Von  Arpana Berndt

Welche Poster hattet ihr in euren Teenie-Zimmern hängen? Die Poster in der Mitte von Jugendzeitschriften waren für meine Freund*innen und mich auf jeden Fall ein Kaufgrund. Wir tapezierten unsere Wände mit Bildern von Sänger*innen, Schauspieler*innen und Celebrities von denen man vielleicht auch nicht ganz genau wusste, warum sie bekannt waren. Mit doppelseitigem Klebeband oder Pinnnadeln zerstörten wir die Tapeten in unseren Zimmern jedes Mal etwas mehr, wenn wir veraltete Poster durch neue tauschten – nur damit wir, wenn wir in unseren Betten lagen oder beim Hausaufgaben machen, zu unseren Idolen aufblicken konnten: Wir gaben sehr viel darauf, was sie machten, welche Kleidung sie trugen und was sie zu sagen hatten, orientierten uns an ihnen und eiferten ihnen mehr oder weniger unhinterfragt nach.

© El Boum

In denselben Zeitschriften von damals sind heute neben Stars und Influencer*innen auch Personen gesellschaftlicher Diskurse abgebildet – Personen, die Bewegungen um Feminismus oder Klimagerechtigkeit repräsentieren sollen.  Komplexe Diskurse werden so auf Einzelpersonen reduziert und bieten so einen leichteren Zugang. Aber es ist eben auch einfacher, eine Person zu präsentieren, die für eine ganze Bewegung sprechen soll, anstatt ein Thema differenziert, aus vielen Perspektiven und mit allen Widersprüchlichkeiten zu behandeln. Diese Personifizierung von Diskursen findet auch außerhalb von Jugendzeitschriften statt und ermöglicht vom eigentlichen Thema abzulenken.

◇ ◇ ◇ ◇ ◇ ◇ ◇

**Aufgaben:**
1: Übersetze den Satz „Komplexe Diskurse werden so auf Einzelpersonen reduziert und bieten so einen leichteren Zugang.“ aus dem Auszug über Jugendzeitschriften ins Englische.
2: Überarbeite im Auszug über Jugendzeitschriften den Abschnitt von „Von  Arpana Berndt“ bis „weniger unhinterfragt nach.“ und ersetze darin „Klebeband“ durch „Klebestreifen“.
Die anschließenden Zeilen stehen für sich und gehören nicht zum Auszug.

**Zeilen:**

◇ ◇ ◇ ◇ ◇ ◇ ◇

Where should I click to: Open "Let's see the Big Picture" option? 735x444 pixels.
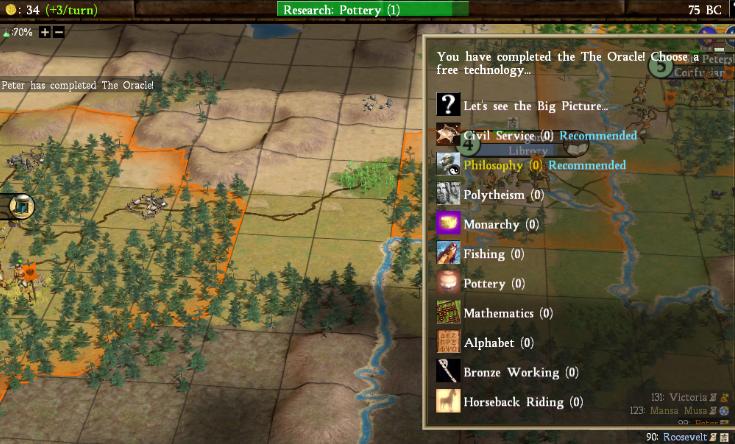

◇ ◇ ◇ ◇ ◇ ◇ ◇

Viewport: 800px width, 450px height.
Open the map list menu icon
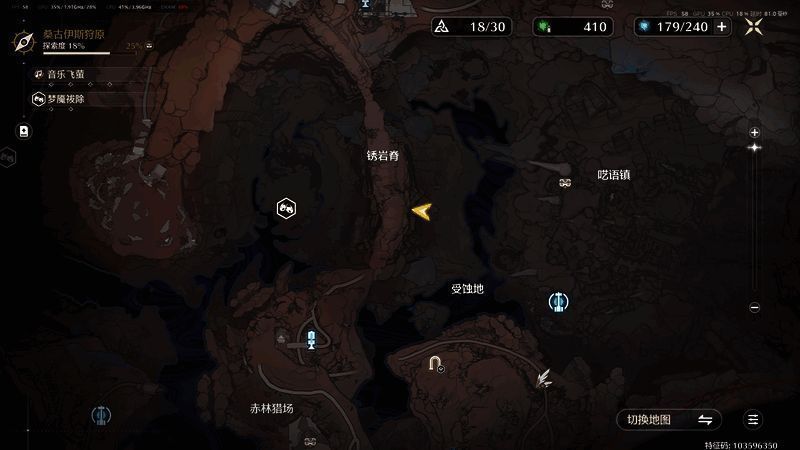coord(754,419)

◇ ◇ ◇ ◇ ◇ ◇ ◇

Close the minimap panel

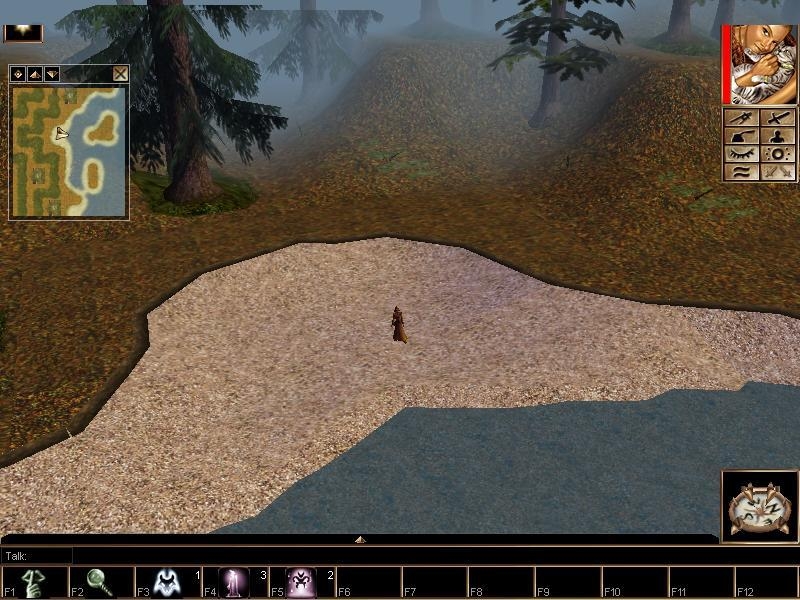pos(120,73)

◇ ◇ ◇ ◇ ◇ ◇ ◇

**Lösungen:**
1: Complex discourses are thus reduced to individuals and thereby offer easier access.

2:
Von  Arpana Berndt

Welche Poster hattet ihr in euren Teenie-Zimmern hängen? Die Poster in der Mitte von Jugendzeitschriften waren für meine Freund*innen und mich auf jeden Fall ein Kaufgrund. Wir tapezierten unsere Wände mit Bildern von Sänger*innen, Schauspieler*innen und Celebrities von denen man vielleicht auch nicht ganz genau wusste, warum sie bekannt waren. Mit doppelseitigem Klebestreifen oder Pinnnadeln zerstörten wir die Tapeten in unseren Zimmern jedes Mal etwas mehr, wenn wir veraltete Poster durch neue tauschten – nur damit wir, wenn wir in unseren Betten lagen oder beim Hausaufgaben machen, zu unseren Idolen aufblicken konnten: Wir gaben sehr viel darauf, was sie machten, welche Kleidung sie trugen und was sie zu sagen hatten, orientierten uns an ihnen und eiferten ihnen mehr oder weniger unhinterfragt nach.